## [Prompt]
One line at a time, check the entries below for the word "page", and copy each line that has it.
________________
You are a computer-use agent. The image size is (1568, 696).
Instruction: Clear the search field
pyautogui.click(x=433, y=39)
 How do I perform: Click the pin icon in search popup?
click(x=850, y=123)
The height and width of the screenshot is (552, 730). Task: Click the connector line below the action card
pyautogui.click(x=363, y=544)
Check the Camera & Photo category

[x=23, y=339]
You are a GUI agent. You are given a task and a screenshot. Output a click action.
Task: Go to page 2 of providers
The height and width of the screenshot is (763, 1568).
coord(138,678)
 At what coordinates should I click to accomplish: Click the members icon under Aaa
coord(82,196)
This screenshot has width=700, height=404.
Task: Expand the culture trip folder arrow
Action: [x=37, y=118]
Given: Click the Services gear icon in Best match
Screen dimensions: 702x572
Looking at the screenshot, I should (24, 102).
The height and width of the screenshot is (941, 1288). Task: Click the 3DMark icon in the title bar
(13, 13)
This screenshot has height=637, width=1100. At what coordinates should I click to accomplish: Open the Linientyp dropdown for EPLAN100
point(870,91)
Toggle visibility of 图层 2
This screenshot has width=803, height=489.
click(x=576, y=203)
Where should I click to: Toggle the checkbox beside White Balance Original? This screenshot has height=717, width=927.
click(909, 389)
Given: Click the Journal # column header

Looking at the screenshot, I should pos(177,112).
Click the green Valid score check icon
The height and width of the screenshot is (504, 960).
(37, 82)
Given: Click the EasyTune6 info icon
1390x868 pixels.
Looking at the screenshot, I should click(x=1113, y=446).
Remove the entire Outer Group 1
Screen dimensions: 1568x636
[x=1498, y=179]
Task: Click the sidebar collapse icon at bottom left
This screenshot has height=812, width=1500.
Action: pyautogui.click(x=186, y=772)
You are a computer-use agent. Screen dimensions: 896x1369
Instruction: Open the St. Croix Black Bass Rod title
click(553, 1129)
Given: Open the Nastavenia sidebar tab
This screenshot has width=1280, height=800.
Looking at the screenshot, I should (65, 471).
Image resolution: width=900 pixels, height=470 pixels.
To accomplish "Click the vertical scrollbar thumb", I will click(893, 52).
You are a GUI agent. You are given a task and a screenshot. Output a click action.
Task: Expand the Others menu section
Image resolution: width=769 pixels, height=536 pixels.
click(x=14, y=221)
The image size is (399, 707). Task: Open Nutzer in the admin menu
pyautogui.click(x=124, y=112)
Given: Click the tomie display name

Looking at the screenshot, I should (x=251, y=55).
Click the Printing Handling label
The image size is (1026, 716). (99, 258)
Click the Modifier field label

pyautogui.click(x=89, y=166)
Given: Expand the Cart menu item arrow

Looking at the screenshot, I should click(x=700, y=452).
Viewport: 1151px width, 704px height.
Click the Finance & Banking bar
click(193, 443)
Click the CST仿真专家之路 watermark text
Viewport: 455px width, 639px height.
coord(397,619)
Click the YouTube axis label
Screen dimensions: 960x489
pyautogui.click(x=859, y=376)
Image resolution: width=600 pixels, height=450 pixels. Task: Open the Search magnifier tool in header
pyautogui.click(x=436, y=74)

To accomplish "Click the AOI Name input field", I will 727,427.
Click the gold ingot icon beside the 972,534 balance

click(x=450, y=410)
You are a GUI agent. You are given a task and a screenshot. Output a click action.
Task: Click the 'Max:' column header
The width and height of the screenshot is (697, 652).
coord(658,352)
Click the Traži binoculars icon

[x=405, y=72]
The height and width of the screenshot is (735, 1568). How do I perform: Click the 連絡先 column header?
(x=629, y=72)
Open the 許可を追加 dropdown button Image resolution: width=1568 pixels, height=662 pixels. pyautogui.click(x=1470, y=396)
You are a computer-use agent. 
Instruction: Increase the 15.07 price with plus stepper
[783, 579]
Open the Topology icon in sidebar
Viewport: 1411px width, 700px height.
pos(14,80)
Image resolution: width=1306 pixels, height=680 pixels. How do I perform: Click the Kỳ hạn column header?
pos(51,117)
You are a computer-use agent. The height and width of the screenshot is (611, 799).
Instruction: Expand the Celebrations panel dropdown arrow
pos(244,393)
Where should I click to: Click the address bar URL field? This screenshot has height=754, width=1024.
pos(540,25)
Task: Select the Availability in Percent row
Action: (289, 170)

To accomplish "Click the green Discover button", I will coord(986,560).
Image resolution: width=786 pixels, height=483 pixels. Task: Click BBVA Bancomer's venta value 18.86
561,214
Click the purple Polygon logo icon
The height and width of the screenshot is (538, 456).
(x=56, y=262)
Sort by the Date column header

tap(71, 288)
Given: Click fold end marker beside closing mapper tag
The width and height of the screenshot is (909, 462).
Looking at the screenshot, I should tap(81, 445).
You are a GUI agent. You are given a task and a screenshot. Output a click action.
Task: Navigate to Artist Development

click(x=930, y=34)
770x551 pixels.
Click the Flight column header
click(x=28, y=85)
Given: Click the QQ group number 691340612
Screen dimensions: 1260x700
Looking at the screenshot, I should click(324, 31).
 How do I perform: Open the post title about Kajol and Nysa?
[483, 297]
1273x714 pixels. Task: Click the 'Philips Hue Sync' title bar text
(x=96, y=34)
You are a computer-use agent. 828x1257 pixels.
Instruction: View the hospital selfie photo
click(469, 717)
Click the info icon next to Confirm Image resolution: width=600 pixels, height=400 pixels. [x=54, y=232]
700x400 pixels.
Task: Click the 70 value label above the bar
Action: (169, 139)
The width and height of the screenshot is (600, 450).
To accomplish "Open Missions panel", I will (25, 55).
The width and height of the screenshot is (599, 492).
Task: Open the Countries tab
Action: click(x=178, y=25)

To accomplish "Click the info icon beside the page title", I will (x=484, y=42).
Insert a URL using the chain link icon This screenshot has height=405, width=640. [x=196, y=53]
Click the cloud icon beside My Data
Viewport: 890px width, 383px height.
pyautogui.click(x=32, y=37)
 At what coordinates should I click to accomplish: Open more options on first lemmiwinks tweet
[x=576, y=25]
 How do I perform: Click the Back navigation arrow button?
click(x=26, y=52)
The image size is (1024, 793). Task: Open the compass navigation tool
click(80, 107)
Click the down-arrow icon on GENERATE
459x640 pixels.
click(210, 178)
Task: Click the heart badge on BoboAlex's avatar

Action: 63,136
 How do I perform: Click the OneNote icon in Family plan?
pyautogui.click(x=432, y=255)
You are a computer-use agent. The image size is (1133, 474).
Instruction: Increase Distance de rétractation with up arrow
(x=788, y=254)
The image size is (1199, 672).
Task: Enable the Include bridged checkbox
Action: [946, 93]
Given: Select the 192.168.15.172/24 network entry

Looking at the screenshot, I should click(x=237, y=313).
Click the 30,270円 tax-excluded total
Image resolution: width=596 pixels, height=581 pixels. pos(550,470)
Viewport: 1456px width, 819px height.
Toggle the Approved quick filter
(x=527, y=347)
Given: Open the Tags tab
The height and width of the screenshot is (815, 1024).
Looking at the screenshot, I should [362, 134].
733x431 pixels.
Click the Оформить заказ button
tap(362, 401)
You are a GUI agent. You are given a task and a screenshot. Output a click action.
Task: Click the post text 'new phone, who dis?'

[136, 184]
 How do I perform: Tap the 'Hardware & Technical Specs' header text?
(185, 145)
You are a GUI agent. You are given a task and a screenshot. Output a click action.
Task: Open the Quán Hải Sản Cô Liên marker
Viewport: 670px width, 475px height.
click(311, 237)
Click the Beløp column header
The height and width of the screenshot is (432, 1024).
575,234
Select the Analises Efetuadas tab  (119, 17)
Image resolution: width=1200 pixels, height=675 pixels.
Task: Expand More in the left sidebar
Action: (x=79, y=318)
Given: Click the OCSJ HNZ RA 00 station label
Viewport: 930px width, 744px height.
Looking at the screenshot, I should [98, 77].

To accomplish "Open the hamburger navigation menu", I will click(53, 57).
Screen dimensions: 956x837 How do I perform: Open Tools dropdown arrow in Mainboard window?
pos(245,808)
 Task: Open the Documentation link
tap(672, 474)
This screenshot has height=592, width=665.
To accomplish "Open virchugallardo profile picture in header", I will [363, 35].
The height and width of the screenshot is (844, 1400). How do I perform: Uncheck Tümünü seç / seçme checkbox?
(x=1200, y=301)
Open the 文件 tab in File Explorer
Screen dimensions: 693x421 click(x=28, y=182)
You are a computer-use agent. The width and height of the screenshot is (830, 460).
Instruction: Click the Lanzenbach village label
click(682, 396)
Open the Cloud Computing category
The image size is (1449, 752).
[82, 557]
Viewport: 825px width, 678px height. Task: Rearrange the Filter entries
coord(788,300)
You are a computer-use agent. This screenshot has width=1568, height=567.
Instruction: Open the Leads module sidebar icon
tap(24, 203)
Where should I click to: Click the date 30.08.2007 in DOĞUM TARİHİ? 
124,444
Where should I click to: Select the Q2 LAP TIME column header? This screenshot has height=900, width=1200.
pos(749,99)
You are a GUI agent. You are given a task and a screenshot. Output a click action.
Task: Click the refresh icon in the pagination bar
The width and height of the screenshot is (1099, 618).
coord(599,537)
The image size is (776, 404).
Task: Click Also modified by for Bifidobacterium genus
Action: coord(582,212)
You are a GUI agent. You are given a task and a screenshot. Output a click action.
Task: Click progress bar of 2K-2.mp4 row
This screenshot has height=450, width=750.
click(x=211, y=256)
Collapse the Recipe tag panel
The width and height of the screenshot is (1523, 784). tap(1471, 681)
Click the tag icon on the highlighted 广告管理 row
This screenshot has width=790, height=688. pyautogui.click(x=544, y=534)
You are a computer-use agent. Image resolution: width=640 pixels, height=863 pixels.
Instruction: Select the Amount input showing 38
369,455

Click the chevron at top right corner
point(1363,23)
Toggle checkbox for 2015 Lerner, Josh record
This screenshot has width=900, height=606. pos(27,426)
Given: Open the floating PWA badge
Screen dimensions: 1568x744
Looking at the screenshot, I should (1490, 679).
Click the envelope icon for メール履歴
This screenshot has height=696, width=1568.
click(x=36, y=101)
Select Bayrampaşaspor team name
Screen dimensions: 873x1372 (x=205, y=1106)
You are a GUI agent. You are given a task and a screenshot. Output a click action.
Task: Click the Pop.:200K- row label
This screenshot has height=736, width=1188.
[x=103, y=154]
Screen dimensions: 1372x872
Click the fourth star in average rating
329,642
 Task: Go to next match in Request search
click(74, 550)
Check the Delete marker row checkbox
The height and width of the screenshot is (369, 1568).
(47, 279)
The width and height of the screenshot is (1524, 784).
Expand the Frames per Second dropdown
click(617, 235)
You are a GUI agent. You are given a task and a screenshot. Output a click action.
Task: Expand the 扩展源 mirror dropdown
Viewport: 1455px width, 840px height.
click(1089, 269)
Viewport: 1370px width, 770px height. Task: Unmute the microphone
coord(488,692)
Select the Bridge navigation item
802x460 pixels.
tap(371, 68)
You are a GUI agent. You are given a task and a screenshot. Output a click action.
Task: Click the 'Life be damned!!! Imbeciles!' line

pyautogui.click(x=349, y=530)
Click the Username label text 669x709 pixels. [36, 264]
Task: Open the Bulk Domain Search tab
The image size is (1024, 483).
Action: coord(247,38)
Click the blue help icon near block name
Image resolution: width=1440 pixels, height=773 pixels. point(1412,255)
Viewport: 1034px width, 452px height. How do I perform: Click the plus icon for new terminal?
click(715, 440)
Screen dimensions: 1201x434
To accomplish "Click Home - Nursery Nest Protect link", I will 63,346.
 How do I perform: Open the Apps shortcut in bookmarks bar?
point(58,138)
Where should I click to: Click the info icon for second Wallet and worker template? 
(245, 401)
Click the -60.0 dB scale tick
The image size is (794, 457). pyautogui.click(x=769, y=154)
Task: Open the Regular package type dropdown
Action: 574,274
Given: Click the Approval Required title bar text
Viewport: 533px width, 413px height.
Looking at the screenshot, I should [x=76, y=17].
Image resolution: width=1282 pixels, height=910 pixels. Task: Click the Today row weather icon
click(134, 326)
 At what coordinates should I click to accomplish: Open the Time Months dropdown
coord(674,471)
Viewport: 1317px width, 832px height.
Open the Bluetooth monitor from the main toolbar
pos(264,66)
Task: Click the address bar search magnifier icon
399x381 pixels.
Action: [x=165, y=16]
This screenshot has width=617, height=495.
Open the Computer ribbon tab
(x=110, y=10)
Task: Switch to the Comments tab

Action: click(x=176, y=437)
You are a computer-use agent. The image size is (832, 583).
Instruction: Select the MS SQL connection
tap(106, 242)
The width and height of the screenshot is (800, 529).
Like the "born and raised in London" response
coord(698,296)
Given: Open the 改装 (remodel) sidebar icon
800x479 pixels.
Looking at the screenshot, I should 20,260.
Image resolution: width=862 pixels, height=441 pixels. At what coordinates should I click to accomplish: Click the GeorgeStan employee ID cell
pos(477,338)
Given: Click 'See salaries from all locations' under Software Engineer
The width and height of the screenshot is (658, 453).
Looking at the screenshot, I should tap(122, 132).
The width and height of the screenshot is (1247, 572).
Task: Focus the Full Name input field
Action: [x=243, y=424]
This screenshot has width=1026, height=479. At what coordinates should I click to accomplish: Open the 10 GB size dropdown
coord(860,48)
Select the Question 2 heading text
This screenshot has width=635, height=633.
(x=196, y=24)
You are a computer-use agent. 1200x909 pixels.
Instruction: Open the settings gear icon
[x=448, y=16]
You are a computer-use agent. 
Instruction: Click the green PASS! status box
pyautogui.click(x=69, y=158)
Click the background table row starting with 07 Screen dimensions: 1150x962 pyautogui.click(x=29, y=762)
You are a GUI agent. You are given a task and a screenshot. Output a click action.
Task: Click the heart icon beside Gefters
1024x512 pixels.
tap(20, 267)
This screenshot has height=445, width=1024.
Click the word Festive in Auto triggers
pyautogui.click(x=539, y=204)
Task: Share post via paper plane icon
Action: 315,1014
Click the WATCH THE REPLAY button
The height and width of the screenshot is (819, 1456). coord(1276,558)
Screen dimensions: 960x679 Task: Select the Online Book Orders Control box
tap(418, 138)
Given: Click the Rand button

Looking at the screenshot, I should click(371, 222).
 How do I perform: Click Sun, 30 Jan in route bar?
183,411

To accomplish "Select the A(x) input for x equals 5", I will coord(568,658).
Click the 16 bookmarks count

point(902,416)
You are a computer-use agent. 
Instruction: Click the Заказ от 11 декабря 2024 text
________________
## [Result below]
Task: Go to page 2 of providers
To accomplish "Click the info icon beside the page title", I will (x=484, y=42).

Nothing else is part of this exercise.